Guyau prévoyait comme terme idéal du progrès une sorte d’an-archie métaphysique et religieuse, c’est-à-dire une liberté absolue pour tout ce qui dépend des hypothèses et croyances métaphysiques ou religieuses ; mais, en même temps, il prévoyait une socialisation progressive de la morale positive et scientifique. « C’est, disait-il, la liberté en morale, consistant non dans l’absence de tout règlement, mais dans l’abstention du règlement scientifique toutes les fois qu’il ne peut se justifier avec une suffisante rigueur »[1].

Nietzsche dira à son tour : « On relie la bonne conscience à une vision fausse, on exige qu’aucune autre sorte d’optique n’ait de valeur, après avoir déclaré sacro-sainte la sienne propre, avec les noms de Dieu, de salut, d’éternité ». Il protestera, lui aussi, contre les dogmatismes qui enferment la conscience dans des formules étroites et intolérantes ; il sera d’accord en cela avec Guyau. Mais il n’y a pas là, quoi qu’en dise Nietzsche, une réelle « transmutation de valeurs » ; c’est une élévation des vraies valeurs intérieures au-dessus des dogmes, des formules et des rites : l’irréligion de l’avenir n’est pas l’immoralité de l’avenir.

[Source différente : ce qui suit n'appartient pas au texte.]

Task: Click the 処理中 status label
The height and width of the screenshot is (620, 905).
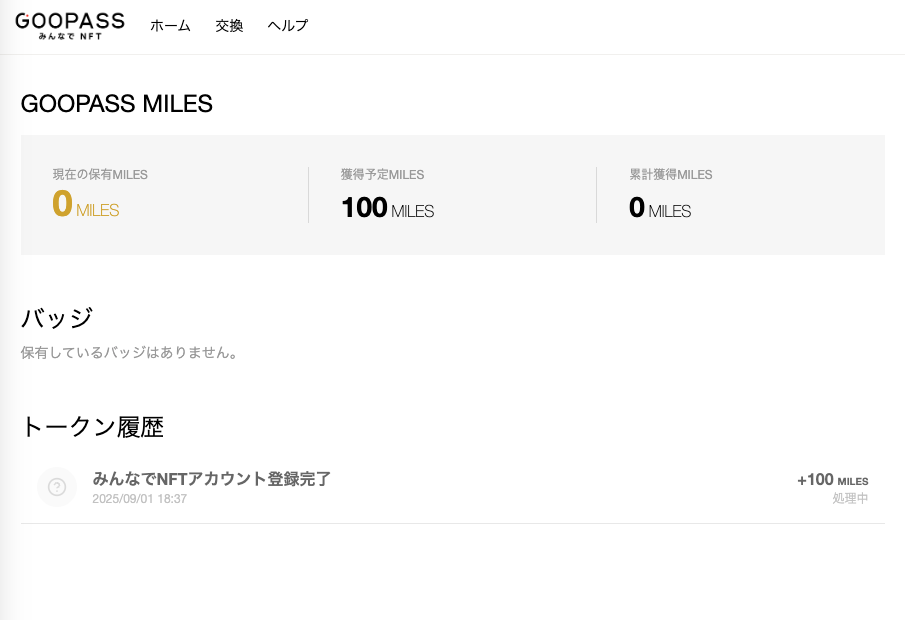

« Un mot encore contre Kant en tant que moraliste, s’écrie Nietzsche ; une vertu doit être notre invention, notre défense et notre nécessité personnelles ; prise dans tout autre sens, elle n’est qu’un danger. Ce qui n’est pas une condition vitale est nuisible à la vie : une vertu qui n’existe qu’à cause d’un sentiment de respect pour l’idée de vertu, comme Kant la voulait, est dangereuse. La vertu, le devoir, le bien en soi, le bien avec le caractère de l’impersonnalité, de la valeur générale,

  1. Esquisse d’une morale. Préface.